According to her, poverty is the main reason which forces the working children to act as commercial sex workers in Islamabad and elsewhere in Pakistan, which not only affects them psychologically, but also puts them at the risk of contracting sexually transmitted diseases like AIDS.

She said that children working in automobile workshops were exposed to electric shocks as punishment when they got tired after long-hours of duty. This kind of violence hindered their progress for the rest of the their lives, she added.

She was of the view that teachers, police, parents, prison officials and people at large should be sensitised on the rights of the children, so they could be saved from being stigmatised in future.

Nobody, she said, had been prosecuted for violence against the children in Pakistan so far, which was an example of the lacklustre attitude of the government.

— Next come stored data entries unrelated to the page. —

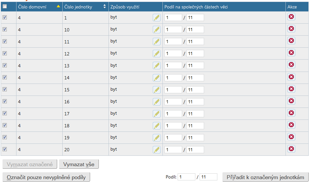This screenshot has width=311, height=183.
Task: Uncheck the checkbox for unit 11
Action: pos(5,41)
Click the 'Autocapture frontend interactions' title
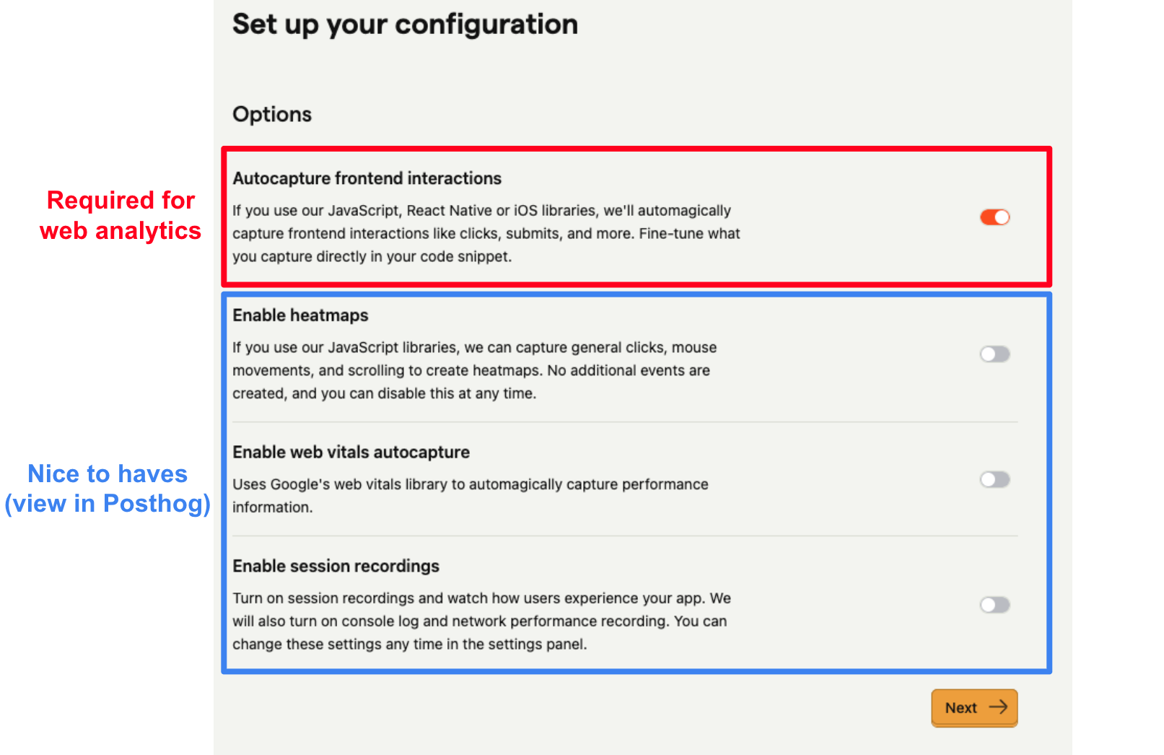 [x=367, y=178]
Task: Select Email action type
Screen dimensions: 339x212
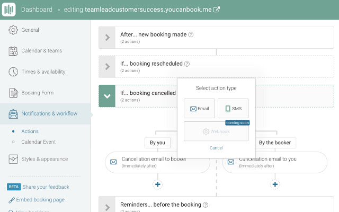Action: click(x=200, y=109)
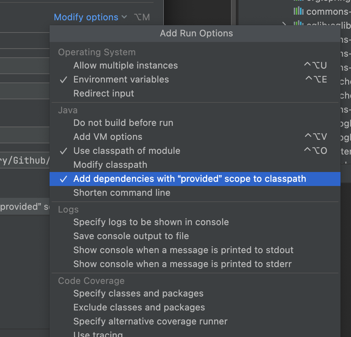Select Redirect input option
Viewport: 351px width, 337px height.
(104, 93)
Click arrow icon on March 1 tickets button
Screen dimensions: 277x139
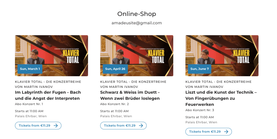tap(56, 125)
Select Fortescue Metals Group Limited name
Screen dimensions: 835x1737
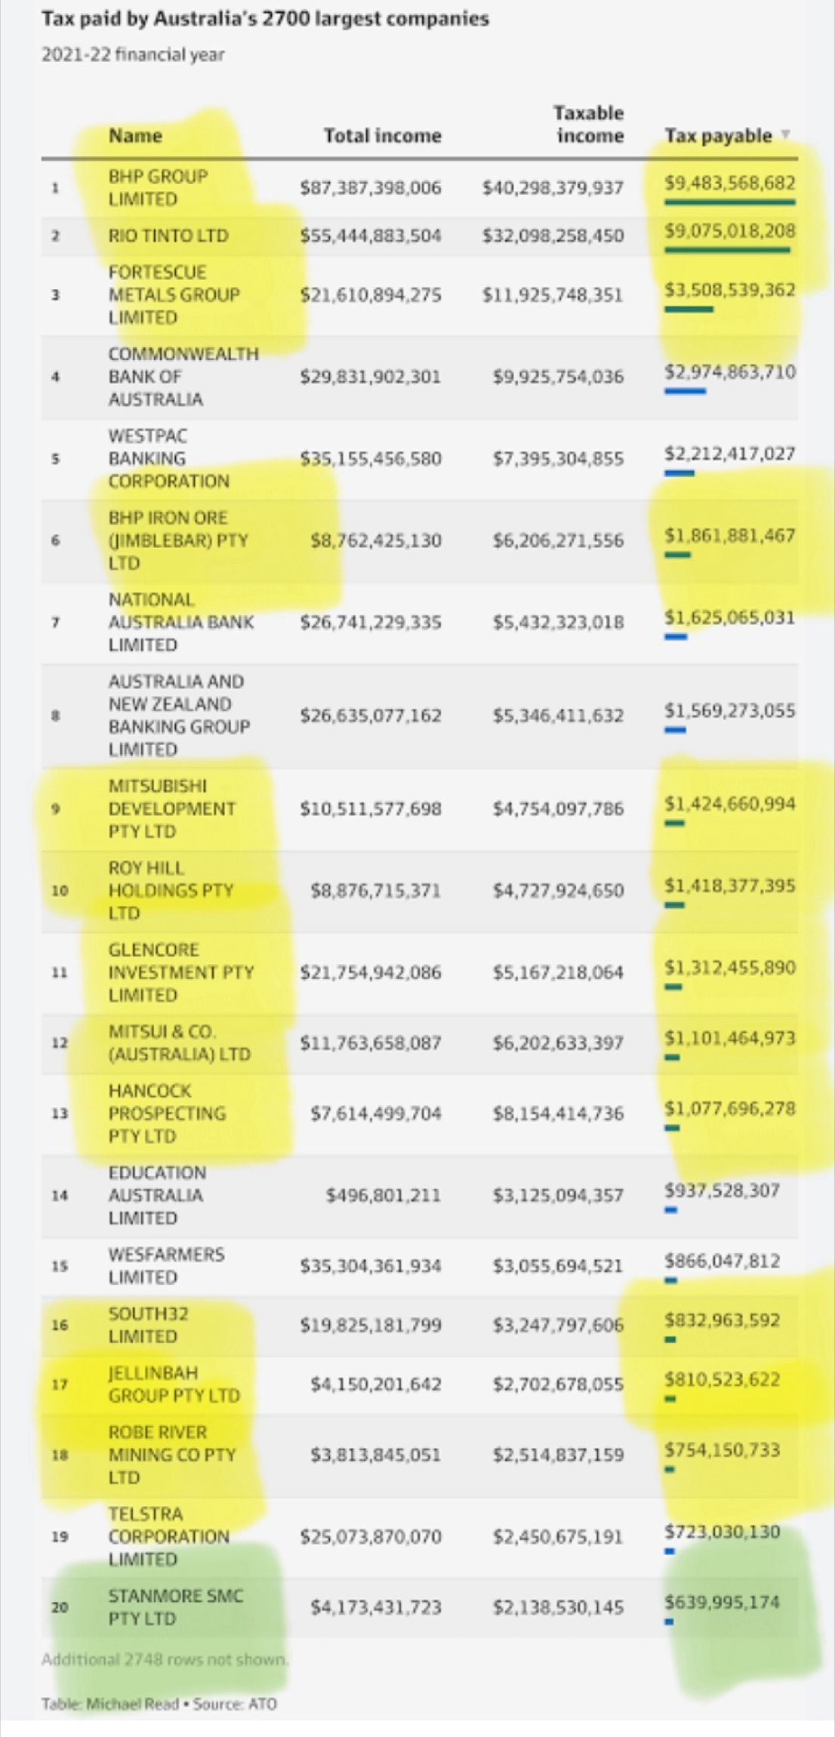tap(174, 294)

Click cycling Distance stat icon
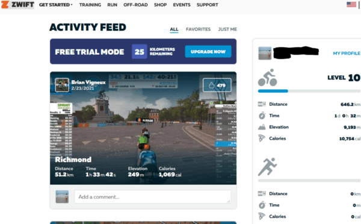(262, 104)
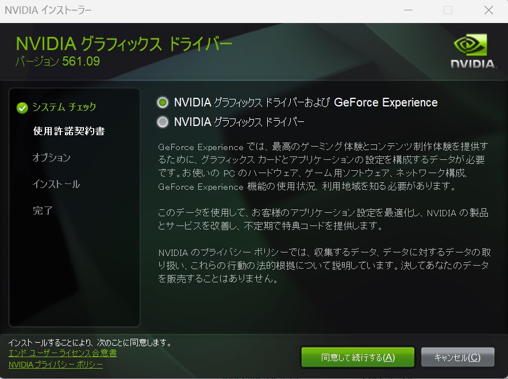Screen dimensions: 508x379
Task: Click the 完了 step in sidebar
Action: pos(43,210)
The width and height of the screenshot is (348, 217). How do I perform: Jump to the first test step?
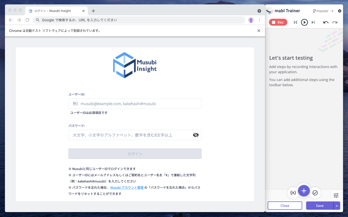[295, 22]
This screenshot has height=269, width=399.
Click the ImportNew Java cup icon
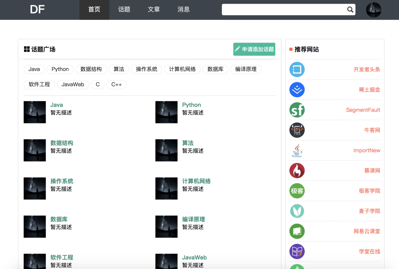coord(297,150)
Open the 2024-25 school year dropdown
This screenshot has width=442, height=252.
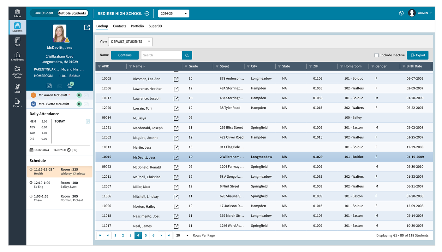click(173, 14)
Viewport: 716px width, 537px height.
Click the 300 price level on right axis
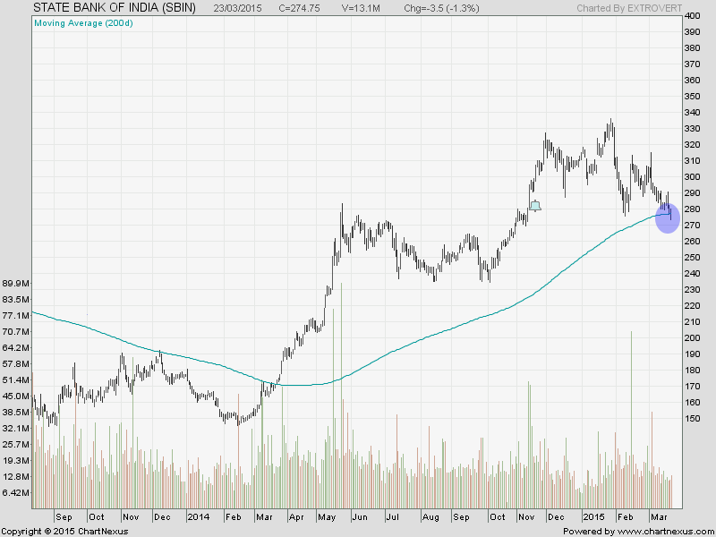(691, 176)
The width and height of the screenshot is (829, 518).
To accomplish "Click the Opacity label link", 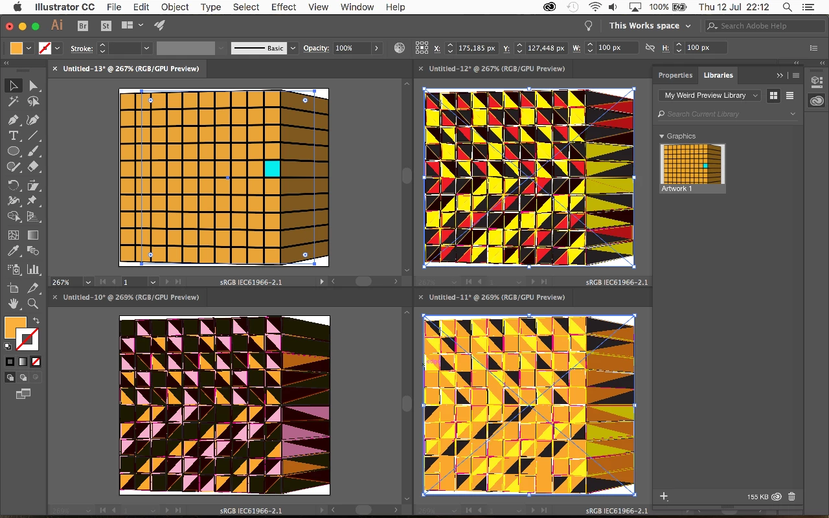I will tap(316, 48).
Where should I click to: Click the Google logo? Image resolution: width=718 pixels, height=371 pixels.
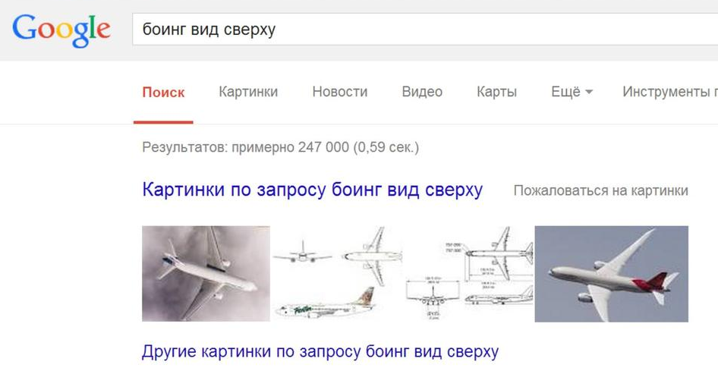pos(61,30)
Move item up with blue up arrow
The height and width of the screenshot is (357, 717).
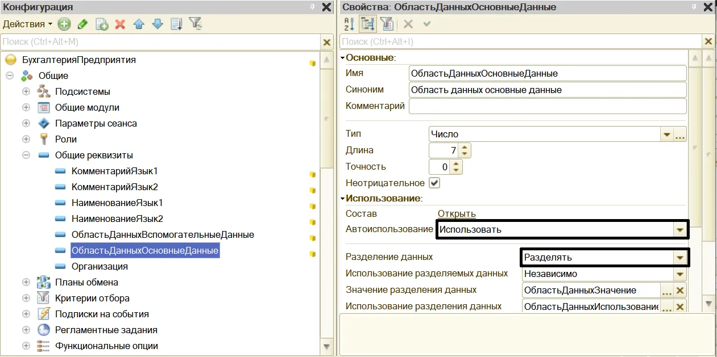[x=139, y=24]
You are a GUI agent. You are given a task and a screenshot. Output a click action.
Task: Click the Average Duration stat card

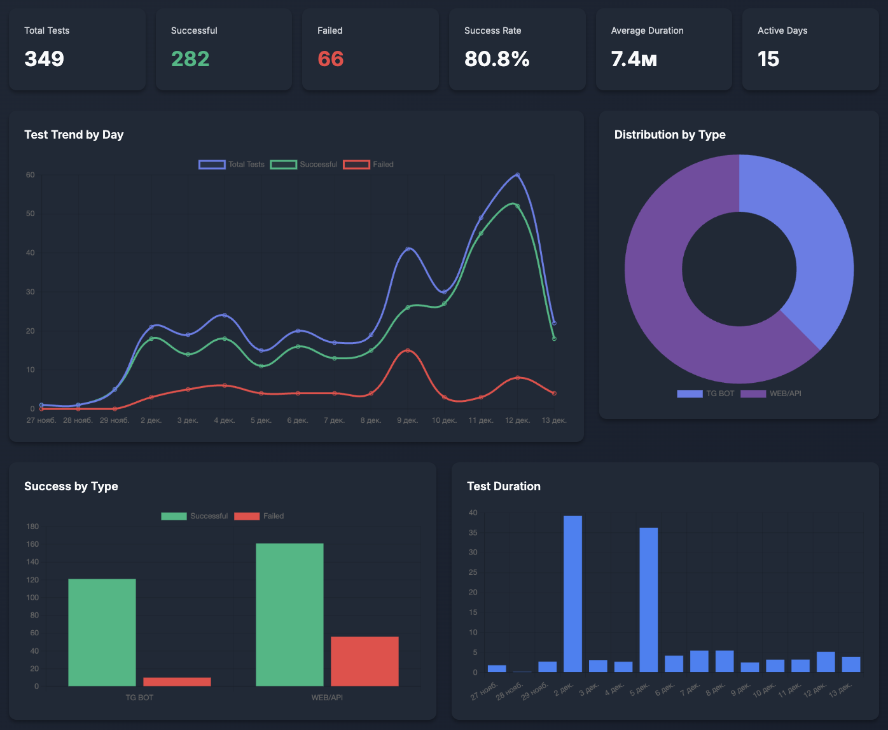pyautogui.click(x=663, y=49)
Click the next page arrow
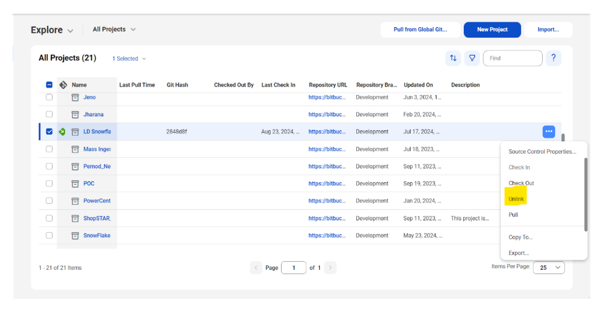 330,267
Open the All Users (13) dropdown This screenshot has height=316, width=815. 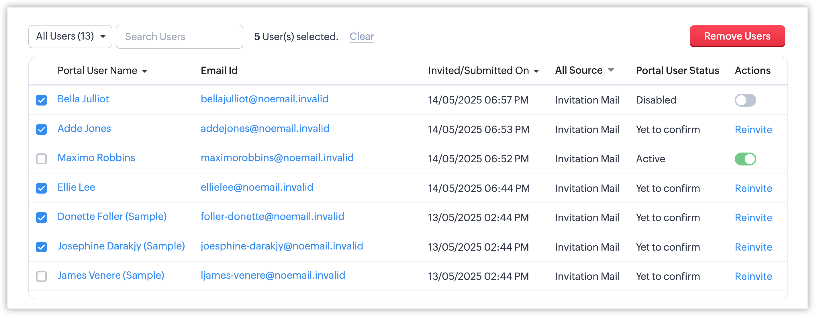[x=70, y=36]
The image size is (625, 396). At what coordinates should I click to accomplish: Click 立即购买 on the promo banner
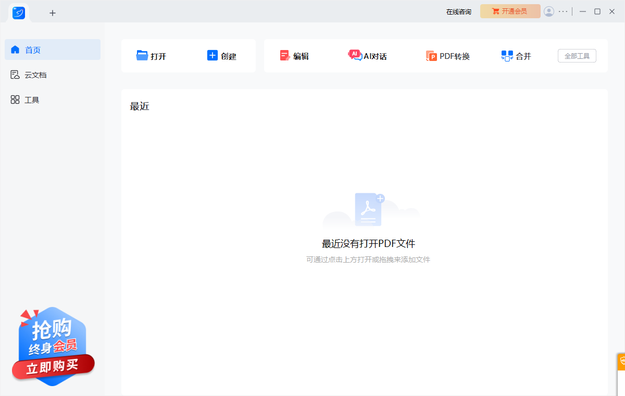click(53, 367)
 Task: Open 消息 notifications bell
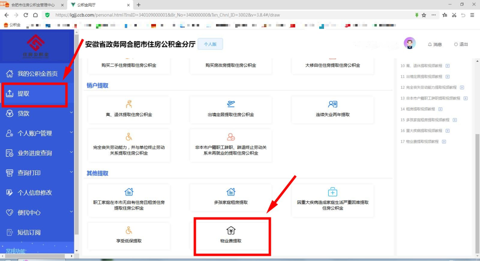435,45
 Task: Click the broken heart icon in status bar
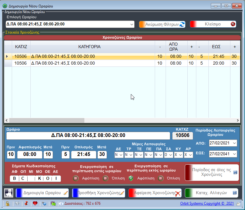click(35, 204)
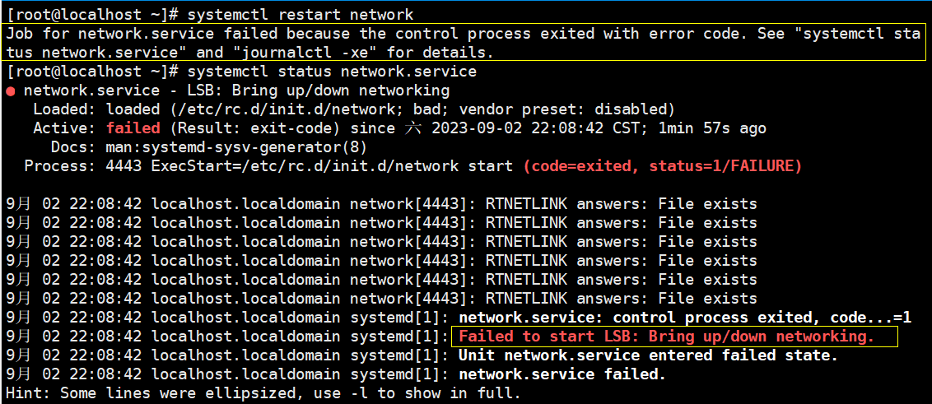932x404 pixels.
Task: Click the red status dot beside network.service
Action: click(x=10, y=91)
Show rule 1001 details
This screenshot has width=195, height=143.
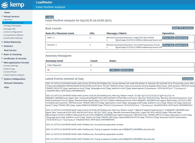(168, 38)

Alf Arne Ramslien, charge d’affairs, Royal Norwegian Embassy, informed the audience that they had signed an agreement with the government of Pakistan for supporting primary education in the Federally Administered Tribal Areas (Fata). He said his government would provide Rs400 million for that four-year project.

“We are also going to sign an agreement with the NWFP government for supporting the Primary Education Programme in the province,” Mr Ramslien said.

Former NWFP minister Qari Roohullah Madni, speaking on the occasion, highlighted the issue in the religious perspective. He said that Holy Prophet Muhammad (Peace be upon him) had laid special emphasis on safeguarding the rights of the children and had directed that they should be treated with love and affection. There was no discrimination between a girl and boy in the Islamic teachings, he said.

Manizeh Bano of Sahil, an Islamabad-based NGO, deplored that the working children were at razor’s edge at workplaces. They were sodomised, raped and molested by the people who were known to them, but the victims could do nothing owing to lack of resources, she said.

She said that the children, who fell prey to victimisation, were either those ignored at their homes, which forced them to runaway from their homes, or those doing petty jobs.

These children, she said, always felt ashamed of telling any thing to people, especially when their confidence shattered, society did not give any importance to them.

She urged parents to provide the children with education, food and shelter, and to give them due attention to protect them against violence. She told the audience that freedom of expression, singing and gossiping were their basic rights guaranteed by all the international conventions on child rights, to which Pakistan was a signatory.

Bushra Gohar of the Human Resource Management and Development Centre said that there were 12 million working children in Pakistan, for which the whole country was responsible. She held the education system responsible for the menace of child labour.

Arshad Mahmood of Sparc said that the Juvenile Justice System Ordinance 2000, had not been implemented in its letter and spirit. He proposed that the presiding officers of juvenile courts should specify at least one day in a week for hearing cases of the juvenile offenders.

NWFP Governor Syed Iftikhar Hussain Shah, who was the chief guest of the function, said that the government had notified the juvenile system rules in May last year. He said Rs25 million had been allocated for the establishment of borstals in Bannu and Peshawar.